Guides·Article

Why iPhones Save Photos as HEIC (and How to Stop It)

The technical and product reasons Apple defaults to HEIC, plus a step-by-step guide to switching to JPG.

The short answer: storage

A 12-megapixel iPhone photo saved as JPG is 2–4 MB. The same photo saved as HEIC is 1–2 MB. Multiply that by every photo in a typical user's library and the saving runs into tens of gigabytes — saving Apple iCloud storage costs and giving users more headroom on their phone. HEIC also keeps richer image data (10-bit color, depth maps, Live Photos) that legacy JPG simply can't represent.

Why HEIC compresses so much better

HEIC uses HEVC (H.265) — the same codec used for high-end video — to compress still images. HEVC is a generation newer than the JPEG algorithm (DCT-based, designed in 1992) and includes advanced techniques like intra-prediction, larger transform blocks, and adaptive entropy coding. The result is that HEIC reaches about the same perceptual quality as JPG at half the bytes.

The trade-off: compatibility

HEIC works flawlessly inside Apple's ecosystem and quietly converts to JPG when you AirDrop or share to an app Apple knows can't handle it. The friction is when you bypass that fallback — emailing a HEIC directly, uploading to a website's file picker, or transferring photos to a Windows or Android device. Those flows show "unsupported format" errors that confuse non-technical users.

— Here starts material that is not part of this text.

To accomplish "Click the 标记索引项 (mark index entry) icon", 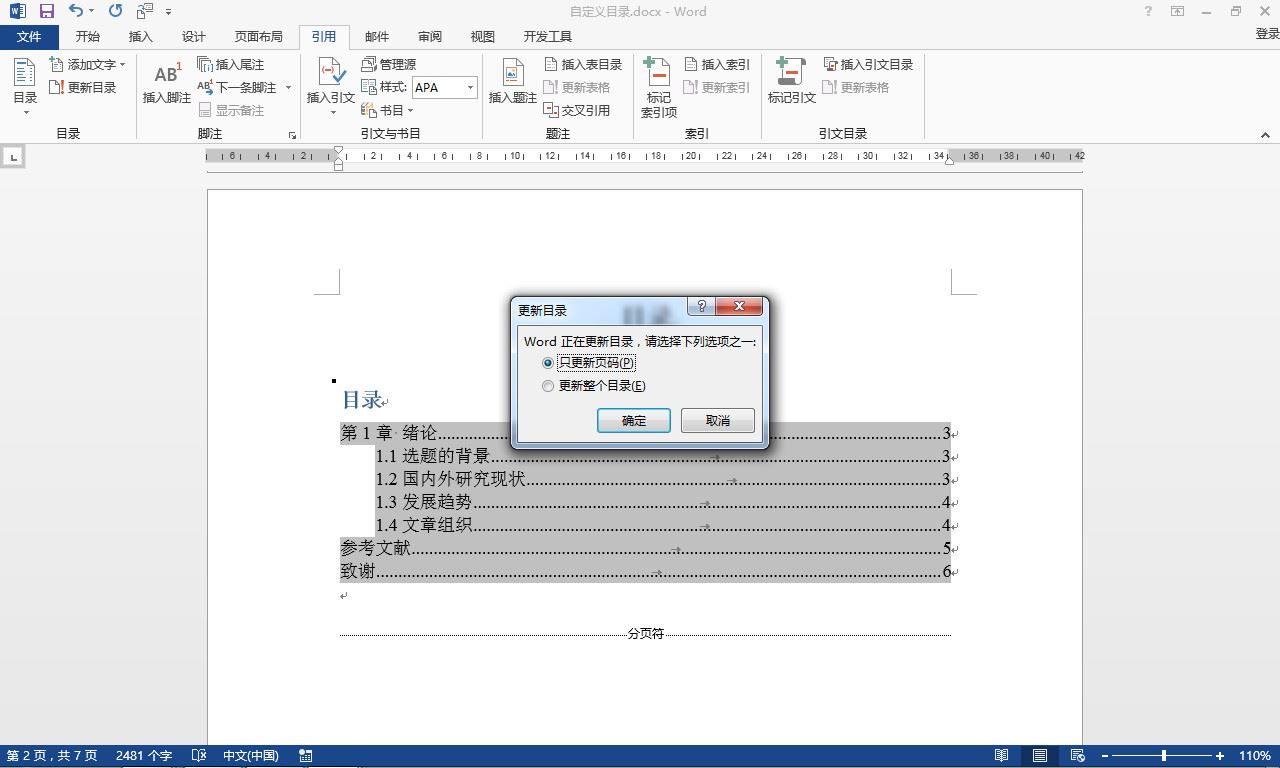I will click(x=659, y=88).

How to make your iPhone save JPG instead

Open Settings → Camera → Formats and change the selector from "High Efficiency" to "Most Compatible". From that point on, every new photo you take is saved as JPG (and every video is saved as H.264 instead of HEVC). Photos already in your library remain HEIC; switching the format setting only affects new captures.

Should you switch?

For most people, no. The smarter workflow is to leave HEIC enabled and convert to JPG only when you need to share with a non-Apple recipient. Converter.Plus does this in a single drag-and-drop, with no upload — your photos never leave your device. If you frequently hand off raw photos to clients, collaborators, or printers who don't accept HEIC, switching to "Most Compatible" is reasonable; just be aware your photo library will grow roughly twice as fast.

Frequently asked questions

If I switch to JPG, will old HEIC photos convert too?

No. The setting only affects photos you take after switching. Existing HEIC photos remain HEIC. Use Converter.Plus to convert them in batch when you need to.

Does AirDrop convert HEIC automatically?

AirDrop preserves the HEIC original between Apple devices. When you share to a non-Apple recipient or to an app like Mail, iOS automatically transcodes to JPG before sending if the recipient or app can't read HEIC.